◆ **WORK REQUEST**
Check each line of the data for "Order", and copy the ones that have it.
○ ○ ○ ○
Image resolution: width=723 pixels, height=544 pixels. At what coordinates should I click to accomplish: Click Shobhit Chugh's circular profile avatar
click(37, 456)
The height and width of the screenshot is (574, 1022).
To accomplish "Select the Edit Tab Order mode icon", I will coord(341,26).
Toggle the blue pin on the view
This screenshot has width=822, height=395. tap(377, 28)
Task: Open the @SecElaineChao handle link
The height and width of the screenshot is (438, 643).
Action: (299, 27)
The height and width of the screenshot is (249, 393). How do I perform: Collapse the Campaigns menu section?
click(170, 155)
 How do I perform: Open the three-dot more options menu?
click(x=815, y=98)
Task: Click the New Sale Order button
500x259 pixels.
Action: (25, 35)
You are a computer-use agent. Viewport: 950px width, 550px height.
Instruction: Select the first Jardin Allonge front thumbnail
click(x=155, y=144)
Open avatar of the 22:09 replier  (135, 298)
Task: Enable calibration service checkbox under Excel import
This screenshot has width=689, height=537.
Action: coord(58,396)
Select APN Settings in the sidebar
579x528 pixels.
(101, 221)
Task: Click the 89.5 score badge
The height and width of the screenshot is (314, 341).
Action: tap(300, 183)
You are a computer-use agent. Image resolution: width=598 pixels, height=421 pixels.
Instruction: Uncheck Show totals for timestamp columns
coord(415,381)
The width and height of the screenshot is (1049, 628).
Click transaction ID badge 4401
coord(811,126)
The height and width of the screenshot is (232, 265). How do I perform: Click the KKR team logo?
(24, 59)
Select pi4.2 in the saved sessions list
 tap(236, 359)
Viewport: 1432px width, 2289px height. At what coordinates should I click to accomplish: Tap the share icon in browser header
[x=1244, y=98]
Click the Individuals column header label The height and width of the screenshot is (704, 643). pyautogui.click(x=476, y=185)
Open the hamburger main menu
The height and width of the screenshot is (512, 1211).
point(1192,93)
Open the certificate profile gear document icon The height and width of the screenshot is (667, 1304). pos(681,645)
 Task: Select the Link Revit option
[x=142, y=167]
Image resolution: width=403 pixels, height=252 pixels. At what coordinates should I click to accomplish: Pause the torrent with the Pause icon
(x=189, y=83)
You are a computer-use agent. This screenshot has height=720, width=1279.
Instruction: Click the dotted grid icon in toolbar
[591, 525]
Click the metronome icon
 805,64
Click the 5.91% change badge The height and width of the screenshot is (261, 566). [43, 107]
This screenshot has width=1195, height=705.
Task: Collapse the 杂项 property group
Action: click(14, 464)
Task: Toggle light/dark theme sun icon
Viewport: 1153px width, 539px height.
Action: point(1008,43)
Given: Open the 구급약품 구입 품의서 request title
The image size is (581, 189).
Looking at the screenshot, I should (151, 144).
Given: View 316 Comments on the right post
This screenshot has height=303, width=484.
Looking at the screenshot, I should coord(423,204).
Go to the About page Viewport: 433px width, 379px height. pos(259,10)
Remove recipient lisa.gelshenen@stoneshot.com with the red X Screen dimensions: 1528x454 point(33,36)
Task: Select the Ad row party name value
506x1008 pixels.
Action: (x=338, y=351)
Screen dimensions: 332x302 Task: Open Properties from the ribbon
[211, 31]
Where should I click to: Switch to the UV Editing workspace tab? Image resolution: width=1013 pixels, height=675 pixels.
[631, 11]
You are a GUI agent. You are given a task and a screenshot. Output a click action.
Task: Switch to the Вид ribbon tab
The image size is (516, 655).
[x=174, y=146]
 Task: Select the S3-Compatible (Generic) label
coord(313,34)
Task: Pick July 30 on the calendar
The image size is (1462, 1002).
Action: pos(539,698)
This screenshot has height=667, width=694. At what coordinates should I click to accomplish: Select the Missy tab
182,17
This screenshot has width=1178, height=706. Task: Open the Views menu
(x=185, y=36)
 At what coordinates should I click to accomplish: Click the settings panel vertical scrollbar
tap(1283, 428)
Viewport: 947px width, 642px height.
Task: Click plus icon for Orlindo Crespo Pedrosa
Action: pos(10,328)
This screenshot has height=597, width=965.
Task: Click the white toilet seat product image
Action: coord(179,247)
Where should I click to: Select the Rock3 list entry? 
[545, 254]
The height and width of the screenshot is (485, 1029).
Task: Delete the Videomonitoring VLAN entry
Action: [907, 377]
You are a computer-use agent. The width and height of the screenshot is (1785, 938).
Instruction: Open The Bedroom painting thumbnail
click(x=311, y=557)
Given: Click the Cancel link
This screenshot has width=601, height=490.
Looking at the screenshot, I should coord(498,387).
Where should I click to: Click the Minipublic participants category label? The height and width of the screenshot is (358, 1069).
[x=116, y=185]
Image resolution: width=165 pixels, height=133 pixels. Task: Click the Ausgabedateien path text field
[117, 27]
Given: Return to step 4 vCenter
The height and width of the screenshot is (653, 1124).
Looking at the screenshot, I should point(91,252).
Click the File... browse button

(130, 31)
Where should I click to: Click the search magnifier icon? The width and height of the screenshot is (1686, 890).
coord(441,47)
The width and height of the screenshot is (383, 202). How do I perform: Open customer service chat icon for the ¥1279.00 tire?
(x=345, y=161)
○ ○ ○ ○
◆ **RESPONSE FOR THIS EXERCISE**
To accomplish "Select the Edit Tab Order mode icon", I will coord(341,26).
Task: Click the New Sale Order button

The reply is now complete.